> [Work request] Return the entries in their entirety, precisely as given.

> [Working data]

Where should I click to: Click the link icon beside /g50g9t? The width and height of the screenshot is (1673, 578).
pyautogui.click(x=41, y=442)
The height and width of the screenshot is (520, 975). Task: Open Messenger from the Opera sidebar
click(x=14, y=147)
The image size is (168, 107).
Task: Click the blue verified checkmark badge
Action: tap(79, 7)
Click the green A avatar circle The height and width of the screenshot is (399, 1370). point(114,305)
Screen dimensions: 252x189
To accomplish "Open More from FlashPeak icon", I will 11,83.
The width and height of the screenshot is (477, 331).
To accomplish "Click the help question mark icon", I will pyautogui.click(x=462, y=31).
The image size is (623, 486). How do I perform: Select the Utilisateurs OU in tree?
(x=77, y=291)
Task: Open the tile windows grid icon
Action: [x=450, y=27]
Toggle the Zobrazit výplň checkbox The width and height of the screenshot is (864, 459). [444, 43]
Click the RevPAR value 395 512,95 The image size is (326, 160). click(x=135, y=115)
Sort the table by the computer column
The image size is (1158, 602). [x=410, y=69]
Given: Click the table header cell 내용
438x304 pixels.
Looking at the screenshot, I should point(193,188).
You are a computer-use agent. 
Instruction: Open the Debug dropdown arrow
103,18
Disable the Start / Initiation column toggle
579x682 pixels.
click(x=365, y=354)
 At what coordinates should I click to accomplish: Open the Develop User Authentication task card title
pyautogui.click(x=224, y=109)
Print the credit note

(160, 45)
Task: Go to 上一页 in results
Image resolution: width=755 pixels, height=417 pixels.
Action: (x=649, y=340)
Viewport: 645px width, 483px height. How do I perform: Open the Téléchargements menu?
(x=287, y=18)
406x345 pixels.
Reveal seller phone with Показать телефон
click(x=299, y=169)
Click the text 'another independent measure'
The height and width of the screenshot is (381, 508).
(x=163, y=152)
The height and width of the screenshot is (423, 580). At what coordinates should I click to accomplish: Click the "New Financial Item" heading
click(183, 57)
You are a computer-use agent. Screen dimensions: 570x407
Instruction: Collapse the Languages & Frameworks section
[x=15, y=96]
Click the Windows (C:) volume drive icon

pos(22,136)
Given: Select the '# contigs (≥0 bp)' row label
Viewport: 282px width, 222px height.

> [Answer]
Where should I click to: Click the link icon beside /g50g9t? The width and height of the screenshot is (1673, 578).
pyautogui.click(x=41, y=442)
The height and width of the screenshot is (520, 975). Task: Open Messenger from the Opera sidebar
click(x=14, y=147)
The image size is (168, 107).
Task: Click the blue verified checkmark badge
Action: tap(79, 7)
Click the green A avatar circle The height and width of the screenshot is (399, 1370). point(114,305)
Screen dimensions: 252x189
To accomplish "Open More from FlashPeak icon", I will 11,83.
The width and height of the screenshot is (477, 331).
To accomplish "Click the help question mark icon", I will pyautogui.click(x=462, y=31).
The image size is (623, 486). How do I perform: Select the Utilisateurs OU in tree?
(x=77, y=291)
Task: Open the tile windows grid icon
Action: [x=450, y=27]
Toggle the Zobrazit výplň checkbox The width and height of the screenshot is (864, 459). [444, 43]
Click the RevPAR value 395 512,95 The image size is (326, 160). click(x=135, y=115)
Sort the table by the computer column
The image size is (1158, 602). [x=410, y=69]
Given: Click the table header cell 내용
438x304 pixels.
Looking at the screenshot, I should point(193,188).
You are a computer-use agent. 
Instruction: Open the Debug dropdown arrow
103,18
Disable the Start / Initiation column toggle
579x682 pixels.
click(x=365, y=354)
 At what coordinates should I click to accomplish: Open the Develop User Authentication task card title
pyautogui.click(x=224, y=109)
Print the credit note

(160, 45)
Task: Go to 上一页 in results
Image resolution: width=755 pixels, height=417 pixels.
Action: (x=649, y=340)
Viewport: 645px width, 483px height. How do I perform: Open the Téléchargements menu?
(x=287, y=18)
406x345 pixels.
Reveal seller phone with Показать телефон
click(x=299, y=169)
Click the text 'another independent measure'
The height and width of the screenshot is (381, 508).
(x=163, y=152)
The height and width of the screenshot is (423, 580). At what coordinates should I click to accomplish: Click the "New Financial Item" heading
click(183, 57)
You are a computer-use agent. Screen dimensions: 570x407
Instruction: Collapse the Languages & Frameworks section
[x=15, y=96]
Click the Windows (C:) volume drive icon

pos(22,136)
Given: Select the '# contigs (≥0 bp)' row label
Viewport: 282px width, 222px height.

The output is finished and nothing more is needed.